"this emptying is also the precondition for a new form of
retention, of holding on, as the image presents us with a
kind of hole that is in reality a waiting receptacle, with
the voiding of the image only allowing an opening onto
the past, the filling of this hole with the data of both
memory and desire. We face the receptacle that is the
camera opening onto the receptacle of the shop window,
filled with the receptacles of the television screens,
analog receivers that no longer project the information
of the mass media but passively accept the aleatory life
of the events of the nearby street: the cars, buildings and
also the artist reflected on an entirely transformed—
photographic—form of the screen." 376
Consider the idea of screen and screen. I screen allows you to view images when considered in the context of a TV. A screen hides or obscures what is behind it when it is used to block wind, in dressing rooms or as a diversion.
A tsunami of credit
"If
we want to follow the poet manqué of the current crisis,
or more accurately its poète maudit, Alan Greenspan, we
have perhaps entered today not an economic crash at all,
but what he called instead memorably a “credit tsunami.”

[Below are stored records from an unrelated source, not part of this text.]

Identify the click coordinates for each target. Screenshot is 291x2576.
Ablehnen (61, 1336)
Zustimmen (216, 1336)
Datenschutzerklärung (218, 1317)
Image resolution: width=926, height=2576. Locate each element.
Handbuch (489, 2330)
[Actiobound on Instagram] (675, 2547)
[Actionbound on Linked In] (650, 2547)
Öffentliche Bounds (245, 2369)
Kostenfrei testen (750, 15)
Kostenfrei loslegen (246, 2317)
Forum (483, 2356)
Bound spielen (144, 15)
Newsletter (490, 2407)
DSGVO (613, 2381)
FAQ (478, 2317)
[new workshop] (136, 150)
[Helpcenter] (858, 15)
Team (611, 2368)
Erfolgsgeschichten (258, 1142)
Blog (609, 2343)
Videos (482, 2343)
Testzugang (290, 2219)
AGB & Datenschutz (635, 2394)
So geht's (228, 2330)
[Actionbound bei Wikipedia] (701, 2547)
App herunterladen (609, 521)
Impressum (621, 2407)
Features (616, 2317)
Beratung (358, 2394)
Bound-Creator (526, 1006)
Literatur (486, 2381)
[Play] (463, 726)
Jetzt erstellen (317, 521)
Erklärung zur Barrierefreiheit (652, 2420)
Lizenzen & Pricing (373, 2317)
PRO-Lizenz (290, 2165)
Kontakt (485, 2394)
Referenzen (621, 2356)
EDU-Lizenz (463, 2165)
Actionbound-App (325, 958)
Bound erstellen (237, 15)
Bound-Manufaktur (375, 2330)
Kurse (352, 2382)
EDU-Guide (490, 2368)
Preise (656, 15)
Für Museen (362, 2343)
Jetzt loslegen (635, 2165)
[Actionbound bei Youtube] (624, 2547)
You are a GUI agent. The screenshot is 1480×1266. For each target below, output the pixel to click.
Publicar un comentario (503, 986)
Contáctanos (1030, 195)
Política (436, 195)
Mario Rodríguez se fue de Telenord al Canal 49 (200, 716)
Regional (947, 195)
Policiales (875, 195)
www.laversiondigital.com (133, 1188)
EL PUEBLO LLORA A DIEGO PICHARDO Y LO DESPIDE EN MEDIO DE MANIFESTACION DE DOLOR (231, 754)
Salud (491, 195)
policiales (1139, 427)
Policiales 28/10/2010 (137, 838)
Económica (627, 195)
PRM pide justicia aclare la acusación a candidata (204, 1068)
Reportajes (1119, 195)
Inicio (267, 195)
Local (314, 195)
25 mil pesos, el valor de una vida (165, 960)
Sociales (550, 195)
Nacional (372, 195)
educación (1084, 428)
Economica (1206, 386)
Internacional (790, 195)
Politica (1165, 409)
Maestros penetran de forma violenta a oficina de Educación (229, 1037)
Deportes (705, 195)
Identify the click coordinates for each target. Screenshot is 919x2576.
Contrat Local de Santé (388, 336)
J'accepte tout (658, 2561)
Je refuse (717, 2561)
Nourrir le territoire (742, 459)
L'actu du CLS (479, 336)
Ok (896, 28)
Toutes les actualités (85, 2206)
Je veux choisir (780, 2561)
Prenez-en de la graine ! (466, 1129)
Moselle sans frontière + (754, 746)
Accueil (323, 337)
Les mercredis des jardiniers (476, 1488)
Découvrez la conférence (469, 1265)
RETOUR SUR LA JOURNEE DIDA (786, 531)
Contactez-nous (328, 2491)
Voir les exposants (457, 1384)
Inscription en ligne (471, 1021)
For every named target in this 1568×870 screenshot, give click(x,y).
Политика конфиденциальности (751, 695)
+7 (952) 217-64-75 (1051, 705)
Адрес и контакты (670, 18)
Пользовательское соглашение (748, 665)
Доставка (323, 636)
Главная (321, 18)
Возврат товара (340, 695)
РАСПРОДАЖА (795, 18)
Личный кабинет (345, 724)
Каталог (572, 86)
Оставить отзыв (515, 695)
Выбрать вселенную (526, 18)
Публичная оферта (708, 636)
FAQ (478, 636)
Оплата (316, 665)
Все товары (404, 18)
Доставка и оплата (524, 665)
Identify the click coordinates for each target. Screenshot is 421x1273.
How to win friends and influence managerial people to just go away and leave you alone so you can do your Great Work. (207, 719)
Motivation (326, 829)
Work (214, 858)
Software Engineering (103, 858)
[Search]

[18] The metaphor is no longer the (modernist) one of
the crash, calling for strategies of disjunction, collision,
and montage. Instead it is of the tsunami, a metaphorics
of flow, overflow, and excess, of echoes and reboundings,
of chain reaction, of inundation and flood—liquidity
gone awry. It is not a question of the industrial object
crumpled before us, but of the flood plain swept bare, the
barren aftermath of a catastrophic clearing. Stated in this
way, the metaphor surely seems appropriate for an era of
abstraction as intense as the one through which we have
been passing. Such is the imagination and the “writing
of the disaster” that we must broach. Perhaps we need to
imagine dams more than crashes, stoppages more than
collisions. Perhaps we need drainage. Perhaps we need
new forms of emptying more than of collapse." 375
I traveled in Thailand shortly before the tsunami hit in 2004. The shacks and warm people who made their living and built their lives on the beaches were wiped out. The young man that served us drinks, the overly agressive massueses smearing Noxema on sandy skin, and the German tourists in their Speedos. Anyone on the beachfront. I did hear that the beaches were the most beautiful that had been in a long time right after, pristine, wiped free of commerce, capitalism; replaced by pristine nature.
The Chicago fire was a total devistation of an existing culture but in its wake was a planned city with paved streets, building codes, green spaces, and public shorelines. Devastation-Reincarnation, the creator and destroyer go hand in hand.
The credit tsunami allowed even the average American to see money as an abstraction. The revealing of the abstraction of what money is as opposed to what it represents. I have seen a resurgence of DIY and bartering culture and even creation of new currencies since the crash bubble. The American dream has been revealed as a dream, a farce, a game. Taken too seriously you cannot win. If you think there are no winners then you have already lost.